This is a story from a long time ago, that I had forgotten about until recently. I actually don't know why it has taken me this long to write it. I met a man at TGI Fridays, where I worked at the time. I had just had the brilliant idea that I was going to start mass dating in order to write the fascinating blog you are currently reading.
I was at work talking about the pledge I was taking, to accept any and all date offers, in order to get some good stories. There was a pretty boy sitting at my bar listening contently with his older co-worker. He laughed off my plan, and said "Well why don't you just go out with me, then you will never have to date again!" I laughed at his confidence. I had been with a borderline cocky guy before, and I had to admit that I liked it. His older friend put in a good word for him, and I was ready to see what this guy had to offer.
We were having lovely conversation which started with him telling me what he did, he sold Snyder's Pretzels to companies, and encouraged the companies to add extra Snyder's displays in their stores. This didn't get me going or anything, but I thought, it's the beginning to what COULD be a good story. So he asked me out, and shockingly I accepted.
His date was pretty unoriginal. He took me to....Dinner and a movie! I know, gag. Where is your creativity guys? A date doesn't have to cost anything but please be creative! Our date was pretty boring and normal, until he was taking me back to my car, which was located at his aunt's house, where he was currently living. Don't get me started on that one. We were lingering outside the cars and he asked me to come in. He said he wasn't making a move, he just wanted to show me something. For the fact that it might be a good turn of events for my story I agreed. He took me inside, and poured me a glass of wine, then took me to a patio. There was a small space outside that was walled on all sides about 9 feet high, without a ceiling. It was actually gorgeous out there. It was a colder night, the weather was changing from mid-fall to winter. We sat out under the stars with our wine for a little while, long enough for me to get cold. He went inside, and re-emerged with a blanket and more wine. I must say that he was scoring some major points. We could have just done THAT all night, and skipped the movie, or dinner. Anyway I was not a slut at that point in time, so I politely excused myself to retire home for the evening, where I am sure I ate leftovers in bed, while watching a romantic comedy.
This pretzel man let me go three days without a phone call or text message. Ass. I told him I was "busy" when he finally asked me out, but suggested some other day. We met at a bar and had a drink. It was harmless, and I could feel the attraction growing, but I still was not comfortable with him yet. Something about him said "I'm a total ladies man, and you should be dying to sleep with me right now." Well I wasn't. Pretzel man kept visiting me with his older co-worker friend, at Fridays, while I worked.

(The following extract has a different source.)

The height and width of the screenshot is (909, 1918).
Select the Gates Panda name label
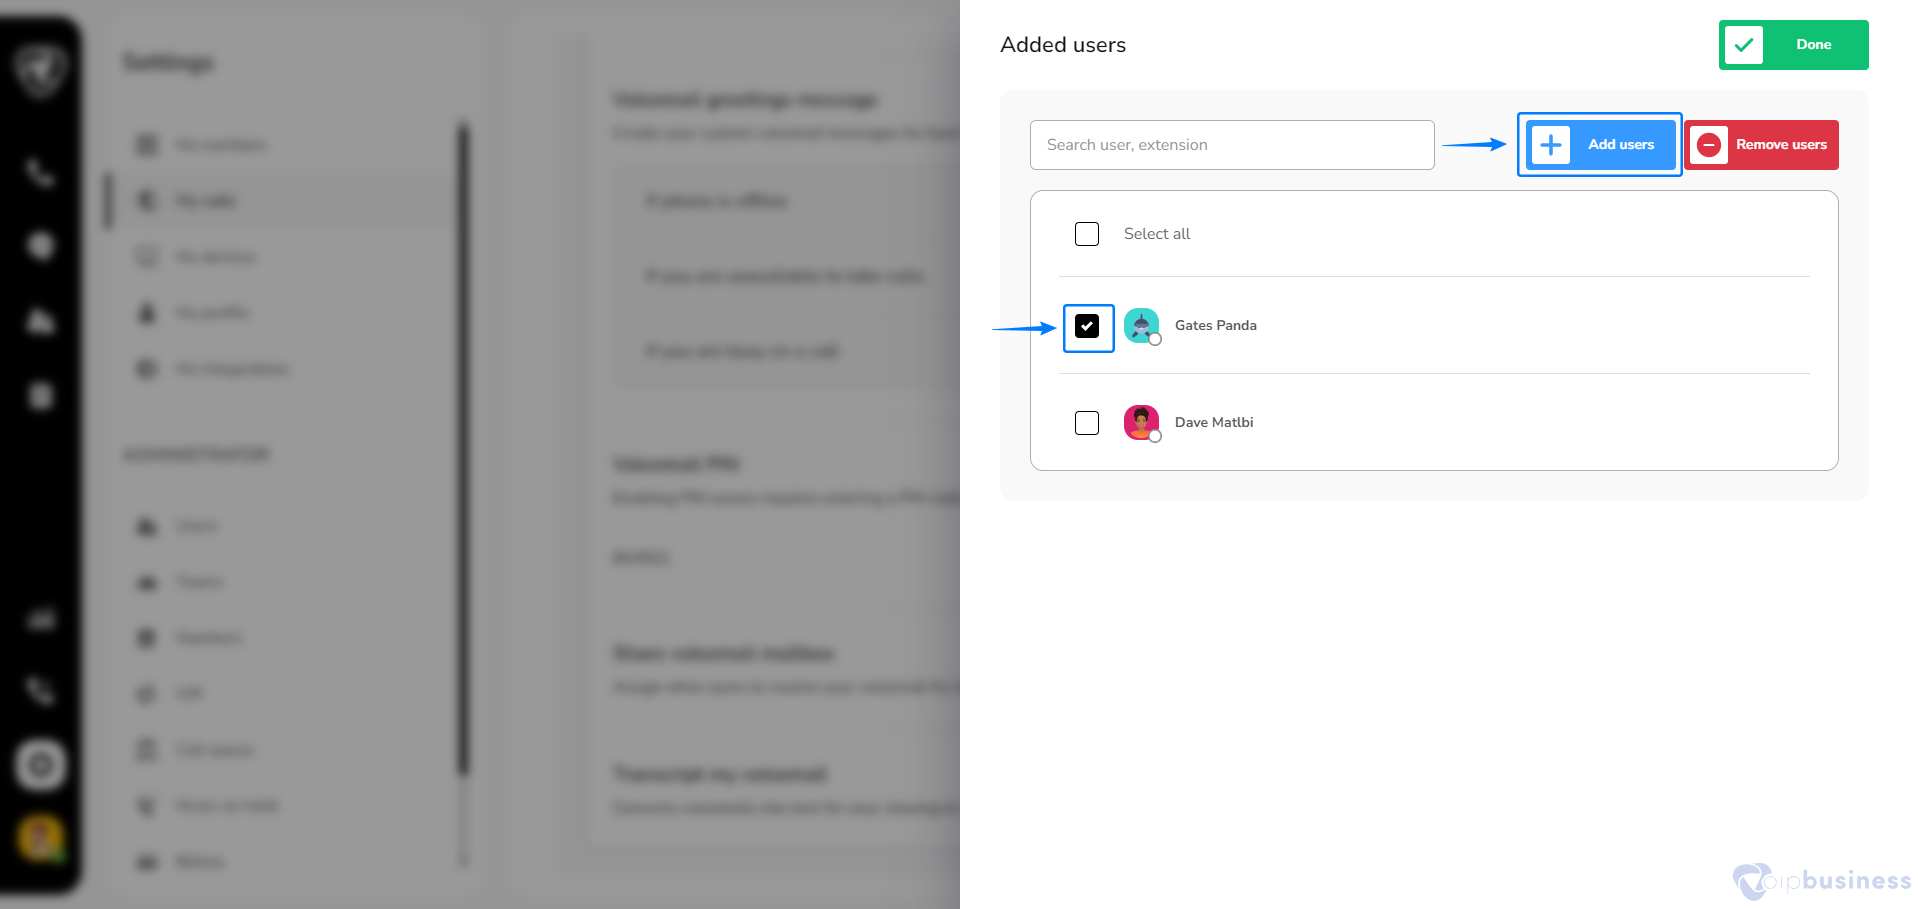(1216, 326)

Turns out his older co-worker friend was from out of town, and was staying in a hotel located in the Friday's parking lot. I guess Snyder's pretzels reserved this room for extended periods of time, because they often had employees from out of town needing a place to stay. One night after Pretzel man took me out for drinks with his friends, he asked me if I felt like being bad. Now when some slightly attractive cocky man asks this question of you, you should probably think twice about your answer. Being slightly intoxicated is the excuse I will use for the response I made that night. "Fuck yeah" I said! Next thing I knew we were in his truck, and we were sitting in the parking lot of the hotel and TGI Fridays. He said his coworker was out of town for the night, and the hotel room was available. I was instantly scared. He said he made friends with the guy at the front desk, and that he could get us into the room.
This is the situation that made me create the infamous quiz. I knew that I didn't really WANT to have sex with this guy. Remember when I said that he was sort of a cocky ladies man? Anyway in my intoxicated state I decided then and there that if he could answer 3 out of 5 questions about me, of my choosing, then I would have sex with him. To my surprise he WAS able to answer 3 out of 5 of the questions, so he couldn't be THAT bad right? I think he thought that the quiz was some sort of foreplay too. Anyway I gave in, I admit I am slightly ashamed, but just slightly, after all, I'm a lady of my word. I will also admit that he made me try positions that night that I was afraid of, which makes his nickname, Pretzel Man, quite appropriate. I was not comfortable with his wild side in the sack, on top of his cocky, asshole persona, so he didn't last much longer than that. Pretzel man made my "number" go from 4 to 5. I think it was high time that at age 23, my number started increasing. 23 was a good year for increased numbers.
I actually ran into him one final time. Right before I left Columbia, I ran into him at my favorite karaoke bar, he was wasted and dedicated a song to me. How sweet. Too bad he was a terrible singer.
Lady Rule #8
Unlike me, you should stick to your gut about your impressions of a guy. Wait a minute. Do whatever you want! I don't regret my time with Pretzel man, it opened my eyes to my options that are out there!
Gentleman Rule #8
Be creative for a first date! First impressions are everything, and if you put some thought into making a girl's first date a memorable one, chances are, you are the kind of guy she will give into, even though it might be a couple dates later.